Was muss ich sonst noch wissen?

  • Wie beim muttersprachlichen Spracherwerb prägen die Kinder zunächst die passiven Kompetenzen aus, also vor allem das Zuhören und Nachvollziehen von Handlungen. Es ist vollkommen normal, dass sie die neue Sprache am Anfang noch eher wenig sprechen, wobei sich das von Kind zu Kind auch unterscheiden kann.
  • Fehler gehören – wie in der Muttersprache – ebenfalls zum Spracherwerbsprozess hinzu; Kinder entwickeln sogar sogenannten Interimssprachen, d.h., sie mischen die Fremd- mit der Muttersprache oder verwenden eine zeitlang lexikalisch und grammatisch nicht ganz korrekte Ausdrücke und Satzmuster.
  • Entscheidend ist der möglichst gleichbleibende, qualitativ hohe sprachliche Input über einen möglichst langen Zeitraum: vom Anfang des Kindergartens bis weit in die Grundschulzeit hinein.
  • Als Eltern müssen Sie die Zielsprache Deutsch nicht beherrschen, aber Sie sollten eine positive Einstellung zum bilingualen Spracherwerb ihres Kindes zeigen, die häusliche Kommunikation stets aktiv anregen und mit Ihrem Kind singen und ihm vorlesen.

Und während des Fernunterrichts?

Der virtuelle Unterricht stellt eine so bisher nie dagewesene, weltweite Ausnahmesituation dar, zu der es weder Erfahrungswerte noch Forschungsergebnisse gibt.
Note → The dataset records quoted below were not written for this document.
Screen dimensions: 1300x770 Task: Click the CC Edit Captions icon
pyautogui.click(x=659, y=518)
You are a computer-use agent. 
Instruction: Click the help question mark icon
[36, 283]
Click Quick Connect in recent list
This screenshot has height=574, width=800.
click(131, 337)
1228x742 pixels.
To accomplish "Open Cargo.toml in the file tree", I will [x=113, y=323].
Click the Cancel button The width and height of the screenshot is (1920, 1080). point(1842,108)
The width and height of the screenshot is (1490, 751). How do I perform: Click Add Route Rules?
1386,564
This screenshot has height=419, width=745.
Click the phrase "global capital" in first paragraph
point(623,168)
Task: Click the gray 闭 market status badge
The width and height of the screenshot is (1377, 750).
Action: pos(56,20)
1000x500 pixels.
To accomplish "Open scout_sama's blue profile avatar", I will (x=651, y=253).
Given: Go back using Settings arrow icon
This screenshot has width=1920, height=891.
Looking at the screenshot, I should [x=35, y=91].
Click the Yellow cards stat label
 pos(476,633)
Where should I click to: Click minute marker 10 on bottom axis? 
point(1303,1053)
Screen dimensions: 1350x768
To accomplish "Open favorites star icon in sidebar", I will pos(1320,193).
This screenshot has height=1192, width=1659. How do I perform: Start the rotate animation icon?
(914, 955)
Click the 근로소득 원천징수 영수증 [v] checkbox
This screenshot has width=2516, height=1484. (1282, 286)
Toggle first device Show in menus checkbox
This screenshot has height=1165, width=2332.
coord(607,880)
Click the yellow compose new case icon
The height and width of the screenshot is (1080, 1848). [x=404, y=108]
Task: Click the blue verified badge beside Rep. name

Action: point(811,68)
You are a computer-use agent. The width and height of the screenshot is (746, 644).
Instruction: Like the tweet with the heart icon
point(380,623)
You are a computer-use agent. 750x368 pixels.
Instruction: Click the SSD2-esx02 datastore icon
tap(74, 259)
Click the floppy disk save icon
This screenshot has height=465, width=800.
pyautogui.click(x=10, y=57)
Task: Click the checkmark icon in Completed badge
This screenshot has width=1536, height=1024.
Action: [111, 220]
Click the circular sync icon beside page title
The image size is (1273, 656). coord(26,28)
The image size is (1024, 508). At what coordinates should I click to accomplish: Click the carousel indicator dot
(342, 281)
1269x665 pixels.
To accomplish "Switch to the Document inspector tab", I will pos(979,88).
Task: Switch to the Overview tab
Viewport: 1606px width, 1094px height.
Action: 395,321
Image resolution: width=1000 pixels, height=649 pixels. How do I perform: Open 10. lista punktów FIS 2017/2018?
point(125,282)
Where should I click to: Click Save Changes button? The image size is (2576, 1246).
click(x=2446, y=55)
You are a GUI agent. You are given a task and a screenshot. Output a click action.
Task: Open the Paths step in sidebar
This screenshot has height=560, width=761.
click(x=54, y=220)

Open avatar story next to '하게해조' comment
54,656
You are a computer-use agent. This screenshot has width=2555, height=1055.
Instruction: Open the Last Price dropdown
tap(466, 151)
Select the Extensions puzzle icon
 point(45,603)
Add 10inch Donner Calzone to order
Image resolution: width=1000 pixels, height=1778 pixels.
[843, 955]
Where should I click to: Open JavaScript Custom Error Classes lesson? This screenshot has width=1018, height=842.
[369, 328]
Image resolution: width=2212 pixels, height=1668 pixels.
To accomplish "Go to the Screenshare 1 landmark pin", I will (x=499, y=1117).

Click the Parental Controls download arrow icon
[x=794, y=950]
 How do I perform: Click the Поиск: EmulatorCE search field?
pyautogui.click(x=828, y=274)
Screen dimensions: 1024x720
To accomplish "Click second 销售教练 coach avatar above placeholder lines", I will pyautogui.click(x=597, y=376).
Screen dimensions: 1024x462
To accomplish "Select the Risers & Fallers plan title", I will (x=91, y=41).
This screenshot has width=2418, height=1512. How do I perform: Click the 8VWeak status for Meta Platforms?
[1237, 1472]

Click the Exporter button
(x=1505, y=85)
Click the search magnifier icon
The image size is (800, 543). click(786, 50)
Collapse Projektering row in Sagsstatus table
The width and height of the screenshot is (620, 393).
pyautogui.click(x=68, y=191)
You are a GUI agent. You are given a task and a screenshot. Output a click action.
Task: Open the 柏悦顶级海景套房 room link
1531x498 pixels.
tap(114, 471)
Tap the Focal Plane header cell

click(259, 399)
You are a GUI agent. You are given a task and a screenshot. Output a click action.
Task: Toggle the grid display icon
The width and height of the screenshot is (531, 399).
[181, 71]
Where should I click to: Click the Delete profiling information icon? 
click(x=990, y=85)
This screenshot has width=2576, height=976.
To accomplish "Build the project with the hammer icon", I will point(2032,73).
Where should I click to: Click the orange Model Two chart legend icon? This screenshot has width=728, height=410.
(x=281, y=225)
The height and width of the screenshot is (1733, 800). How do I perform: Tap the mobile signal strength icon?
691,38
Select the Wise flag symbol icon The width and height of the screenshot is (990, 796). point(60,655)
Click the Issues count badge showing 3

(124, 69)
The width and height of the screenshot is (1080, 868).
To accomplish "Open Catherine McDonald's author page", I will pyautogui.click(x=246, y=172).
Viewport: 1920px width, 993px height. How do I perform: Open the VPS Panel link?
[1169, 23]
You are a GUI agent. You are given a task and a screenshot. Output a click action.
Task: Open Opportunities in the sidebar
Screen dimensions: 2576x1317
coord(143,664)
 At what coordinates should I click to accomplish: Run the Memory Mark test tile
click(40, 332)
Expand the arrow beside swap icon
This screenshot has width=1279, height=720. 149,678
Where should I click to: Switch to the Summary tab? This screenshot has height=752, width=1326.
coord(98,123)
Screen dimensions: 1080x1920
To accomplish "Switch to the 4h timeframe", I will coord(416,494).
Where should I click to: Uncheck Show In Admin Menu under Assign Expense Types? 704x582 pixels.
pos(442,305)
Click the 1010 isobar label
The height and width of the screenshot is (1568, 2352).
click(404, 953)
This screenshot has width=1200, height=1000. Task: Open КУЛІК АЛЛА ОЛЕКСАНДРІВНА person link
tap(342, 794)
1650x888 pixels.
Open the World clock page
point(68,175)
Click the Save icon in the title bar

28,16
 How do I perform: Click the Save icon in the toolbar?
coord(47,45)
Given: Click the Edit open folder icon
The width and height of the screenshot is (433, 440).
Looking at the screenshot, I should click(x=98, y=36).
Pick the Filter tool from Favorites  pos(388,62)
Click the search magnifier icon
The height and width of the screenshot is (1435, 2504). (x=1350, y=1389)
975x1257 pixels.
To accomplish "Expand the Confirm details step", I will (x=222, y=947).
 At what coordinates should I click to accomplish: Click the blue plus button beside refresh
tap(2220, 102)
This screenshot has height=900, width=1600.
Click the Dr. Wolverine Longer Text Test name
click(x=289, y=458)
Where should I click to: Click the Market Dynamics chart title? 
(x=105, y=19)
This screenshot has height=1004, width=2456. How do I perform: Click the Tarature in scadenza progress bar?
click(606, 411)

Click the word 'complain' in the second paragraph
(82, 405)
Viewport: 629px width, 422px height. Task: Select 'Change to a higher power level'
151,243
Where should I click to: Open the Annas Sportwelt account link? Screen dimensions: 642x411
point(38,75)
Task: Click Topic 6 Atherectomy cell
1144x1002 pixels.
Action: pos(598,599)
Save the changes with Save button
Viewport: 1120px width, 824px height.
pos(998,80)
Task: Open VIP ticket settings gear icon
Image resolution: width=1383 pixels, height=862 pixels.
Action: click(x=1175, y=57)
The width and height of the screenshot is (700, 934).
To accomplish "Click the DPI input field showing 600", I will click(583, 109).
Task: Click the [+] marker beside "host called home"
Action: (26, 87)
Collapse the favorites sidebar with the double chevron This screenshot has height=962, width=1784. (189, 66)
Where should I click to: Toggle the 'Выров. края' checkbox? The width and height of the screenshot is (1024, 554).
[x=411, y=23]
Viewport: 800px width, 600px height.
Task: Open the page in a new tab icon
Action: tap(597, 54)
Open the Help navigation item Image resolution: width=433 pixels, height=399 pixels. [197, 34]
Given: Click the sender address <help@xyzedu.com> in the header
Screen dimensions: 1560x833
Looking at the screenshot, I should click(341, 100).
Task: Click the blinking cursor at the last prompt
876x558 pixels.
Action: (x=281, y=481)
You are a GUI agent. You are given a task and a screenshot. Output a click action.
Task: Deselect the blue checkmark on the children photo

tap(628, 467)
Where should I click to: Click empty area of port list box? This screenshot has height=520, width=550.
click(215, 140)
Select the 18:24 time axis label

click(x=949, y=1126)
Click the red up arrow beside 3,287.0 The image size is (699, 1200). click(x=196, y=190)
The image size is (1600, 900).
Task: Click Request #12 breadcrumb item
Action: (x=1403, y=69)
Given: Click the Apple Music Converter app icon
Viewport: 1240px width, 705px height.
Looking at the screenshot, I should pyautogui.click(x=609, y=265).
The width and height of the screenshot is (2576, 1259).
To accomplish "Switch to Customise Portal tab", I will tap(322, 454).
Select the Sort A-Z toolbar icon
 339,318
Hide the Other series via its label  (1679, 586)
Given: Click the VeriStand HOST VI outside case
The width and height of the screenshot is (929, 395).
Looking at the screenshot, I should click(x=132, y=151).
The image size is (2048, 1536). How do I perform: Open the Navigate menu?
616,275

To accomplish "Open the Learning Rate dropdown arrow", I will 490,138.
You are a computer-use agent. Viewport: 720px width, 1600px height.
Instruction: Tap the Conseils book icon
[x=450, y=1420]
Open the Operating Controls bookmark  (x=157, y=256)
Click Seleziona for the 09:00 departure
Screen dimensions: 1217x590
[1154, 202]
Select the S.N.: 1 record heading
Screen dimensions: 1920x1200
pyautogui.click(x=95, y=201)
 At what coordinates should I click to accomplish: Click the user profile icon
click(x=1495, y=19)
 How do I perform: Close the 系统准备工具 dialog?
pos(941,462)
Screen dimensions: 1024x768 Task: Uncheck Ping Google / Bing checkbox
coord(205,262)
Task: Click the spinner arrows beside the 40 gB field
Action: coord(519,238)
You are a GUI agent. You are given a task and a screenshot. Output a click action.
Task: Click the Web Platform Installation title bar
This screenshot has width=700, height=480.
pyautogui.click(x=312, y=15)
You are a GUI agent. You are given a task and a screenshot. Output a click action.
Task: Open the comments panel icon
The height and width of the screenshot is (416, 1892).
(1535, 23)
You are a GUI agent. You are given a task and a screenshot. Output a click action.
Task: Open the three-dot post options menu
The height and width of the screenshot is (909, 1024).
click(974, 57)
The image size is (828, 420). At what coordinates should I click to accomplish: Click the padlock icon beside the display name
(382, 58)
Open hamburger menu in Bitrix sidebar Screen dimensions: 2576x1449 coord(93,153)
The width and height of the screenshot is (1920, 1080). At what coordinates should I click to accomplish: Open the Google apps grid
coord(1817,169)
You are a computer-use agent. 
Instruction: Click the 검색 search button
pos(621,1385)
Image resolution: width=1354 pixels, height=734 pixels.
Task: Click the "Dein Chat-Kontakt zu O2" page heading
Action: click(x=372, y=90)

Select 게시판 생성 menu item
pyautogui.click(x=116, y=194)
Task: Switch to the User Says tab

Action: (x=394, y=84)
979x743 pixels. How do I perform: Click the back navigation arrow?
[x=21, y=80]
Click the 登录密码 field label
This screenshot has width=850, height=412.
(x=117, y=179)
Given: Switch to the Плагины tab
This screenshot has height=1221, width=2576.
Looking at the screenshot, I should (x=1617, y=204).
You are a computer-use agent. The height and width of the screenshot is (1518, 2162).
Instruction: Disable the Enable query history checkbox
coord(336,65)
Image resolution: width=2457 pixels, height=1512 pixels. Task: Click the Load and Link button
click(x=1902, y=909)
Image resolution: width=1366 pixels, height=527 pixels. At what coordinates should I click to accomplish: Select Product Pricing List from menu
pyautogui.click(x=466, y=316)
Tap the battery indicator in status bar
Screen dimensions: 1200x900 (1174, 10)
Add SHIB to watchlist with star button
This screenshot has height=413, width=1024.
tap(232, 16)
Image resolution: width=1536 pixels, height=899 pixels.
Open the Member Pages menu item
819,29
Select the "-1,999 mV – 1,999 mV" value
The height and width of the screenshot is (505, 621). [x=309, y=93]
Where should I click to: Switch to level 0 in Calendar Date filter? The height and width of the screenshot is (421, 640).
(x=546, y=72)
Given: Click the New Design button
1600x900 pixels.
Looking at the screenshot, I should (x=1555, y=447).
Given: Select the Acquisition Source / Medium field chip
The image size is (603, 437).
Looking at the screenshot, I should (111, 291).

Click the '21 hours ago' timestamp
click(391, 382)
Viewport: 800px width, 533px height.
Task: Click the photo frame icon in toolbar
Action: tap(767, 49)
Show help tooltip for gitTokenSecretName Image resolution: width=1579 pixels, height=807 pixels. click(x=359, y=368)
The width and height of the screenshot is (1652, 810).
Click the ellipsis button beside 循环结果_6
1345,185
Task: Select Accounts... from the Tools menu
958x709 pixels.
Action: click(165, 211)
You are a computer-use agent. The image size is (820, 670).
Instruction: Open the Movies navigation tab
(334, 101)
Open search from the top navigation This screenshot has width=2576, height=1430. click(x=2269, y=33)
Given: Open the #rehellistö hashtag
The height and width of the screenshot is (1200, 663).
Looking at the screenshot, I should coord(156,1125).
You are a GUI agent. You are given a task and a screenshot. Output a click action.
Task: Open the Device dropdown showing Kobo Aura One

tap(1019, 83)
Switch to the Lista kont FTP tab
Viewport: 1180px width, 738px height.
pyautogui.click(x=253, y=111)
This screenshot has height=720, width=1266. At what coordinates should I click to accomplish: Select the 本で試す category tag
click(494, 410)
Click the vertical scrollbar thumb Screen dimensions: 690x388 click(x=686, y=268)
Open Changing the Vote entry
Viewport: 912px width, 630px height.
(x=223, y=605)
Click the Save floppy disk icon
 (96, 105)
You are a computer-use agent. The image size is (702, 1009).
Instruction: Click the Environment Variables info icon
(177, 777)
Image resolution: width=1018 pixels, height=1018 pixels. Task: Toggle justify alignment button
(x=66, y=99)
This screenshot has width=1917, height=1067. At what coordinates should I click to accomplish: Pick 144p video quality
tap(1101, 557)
Klar ist, dass Schülerinnen und Schüler, die zu Hause nicht in einem deutschsprachigen Umfeld aufwachsen, momentan einen Nachteil gegenüber Kindern aus Familien haben, die Deutsch sprechen, trotz der Maßnahmen, die wir treffen.Experten sind sich aber weitgehend darin einig, dass vor allem junge Kinder im Kindergarten- und frühen Grundschulalter diesen Verlust an intensivem sprachlichen Input schnell wieder aufholen können, sobald sie in den Präsenzunterricht zurückkehren.

Rein spanischsprachige Familien können aber auch jetzt ihr Kind unterstützen, damit der spätere Aufholprozess noch besser gelingen kann:

  • Sorgen Sie dafür, dass ihr Kind so viele synchrone und asynchrone Angebote der Schule wie möglich wahrnimmt, damit die visuellen und auditiven Stimuli konstant bleiben.
  • Deutschsprachige Lieder, Videos und Podcasts mit Geschichten können nicht nur in der Unterrichtszeit, sondern auch beim freien Spiel gehört werden. Sie werden auch unterbewusst wahrgenommen!
  • Nutzen Sie die Möglichkeiten, die Ihnen Audios und Videos bieten: sie lassen sich immer wieder abspielen.
  • Regen Sie Ihr Kind zum Mitsingen und Nachsprechen an – und gehen Sie mit gutem Beispiel voran. Keine Angst vor Fehlern! Ihr Kind wird Sie schon verbessern!
  • Sorgen Sie für ein kommunikatives Umfeld – je mehr sie mit Ihrem Kind auch in seiner Muttersprache sprechen, ihm vorlesen und Erlebtes reflektieren, umso mehr regen Sie das Gehirn zur Sprachentwicklung an.